Dans l’ombre de Jeremstar, Babybel prend, lui aussi, la lumière : lorsqu’il accompagne Jeremstar en séance de dédicace, de jeunes adolescentes scandent son nom et se pressent vers lui pour un selfie. Et les fans imitent leur idole : quand Jeremstar leur ordonne de mettre « une claque sur le front de Babybel », ou de jouer au morpion sur son crâne à coups de marqueur, ils s’exécutent en hurlant sur cet homme dont on comprend peu à peu qu’il consent, sans que l’on sache trop pourquoi, à ces séances d’humiliation collective.
Jeremstar avec BABYBEL en DEDICACES a TOULON !
Durée : 20:32
Excessif, grandiloquent, sans pudeur, Jeremstar transforme le quotidien en farce à l’aide d’un nombre impressionnant de gimmicks vocaux, devenus quasiment un dialecte pour ses fans ; il existe même une appli, la Jeremstar box, permettant de reproduire ces sons à l’envi.
Sa chaîne Snapchat est le lieu de tous les excès. Il peut ainsi se filmer dans le salon de Babybel, en sous-vêtement, en train de se vider une bouteille de lait sur le corps en gémissant lascivement, avant de se rouler à demi-nu sur le carrelage détrempé. Ou se « marier » avec lui-même à la mairie du Ier arrondissement de Paris avec l’ancienne porte-parole de La France insoumise Raquel Garrido en demoiselle d’honneur. Ou encore de se faire épiler l’anus au rasoir par son amie, la youtubeuse Emma CakeCup, 1,3 million d’abonnés sur YouTube.
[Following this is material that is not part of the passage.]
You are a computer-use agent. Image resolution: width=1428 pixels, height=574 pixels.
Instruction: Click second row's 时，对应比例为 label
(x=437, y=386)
« Jeremstar n’existe pas »
Ses « vermines », comme il aime appeler ses fans et son entourage, sont-elles dupes de ce spectacle ? Rien ou presque n’est spontané sur les stories de Jeremstar. « Le Jeremstar que vous aimez n’existe pas », écrit-il dans son autobiographie :
« Jeremstar est un studio de télévision permanent. (…) Mon existence entière tourne autour de mon personnage [que] j’ai inventé dans ma chambre d’adolescent. Avec ses personnages et ses partenariats publicitaires, si mon Snap n’est pas une série télé, qu’est-ce qu’il est ? »
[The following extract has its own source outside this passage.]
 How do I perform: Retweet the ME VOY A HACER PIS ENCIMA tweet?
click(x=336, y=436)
Jeremstar a su donner à sa fiction quotidienne un air authentique. A l’inverse de YouTube, où trouver le succès impose un montage ciselé et des images léchées, Snapchat est le média du quotidien, aux images théoriquement temporaires, qui pardonne les cadrages approximatifs ou les lumières peu flatteuses. Ses stories, pour les millions d’adolescents qui le suivent, ne sont pas si différentes de celles de leurs amis. Dans l’application, les vidéos de Jeremstar apparaissent d’ailleurs au milieu de celles-ci : pour les « Jeremstarlettes », leur idole est aussi un ami bienveillant.
Cette popularité lui rapporterait gros : dans son livre, il écrit gagner plus de 80 000 euros par mois. Les marques se pressaient pour apparaître dans ses stories, contre rétribution, tout comme celles et ceux qui voulaient grappiller quelques minutes de gloire. Dans ce milieu, apparaître sur la story de « Jerem », ne serait-ce que quelques secondes, fait la différence entre l’anonymat et un début de célébrité.
Vu de Snapchat, Jeremstar est donc entouré d’une foule d’« amis », dont Pascal Cardonna. Existe-t-il derrière tout cela une relation sincère entre eux ? Aujourd’hui, ceux qui accusent Babybel de détournement de mineur et de viol accusent Jeremstar d’avoir fermé les yeux, voire d’en être complice. L’intéressé jure ne rien savoir. « On reproche à Jérémy [Gisclon] quelque chose sur quoi qu’il n’avait aucune prise », assure la responsable de sa communication. La célébrité s’était épanchée dans son livre sur le caractère artificiel de ses relations amicales :
« Vous me voyez toujours entouré, mais la vérité, c’est que je suis seul. Désespérément seul. 80 % des gens que je fréquente le font avec pour seul but de servir leurs intérêts. »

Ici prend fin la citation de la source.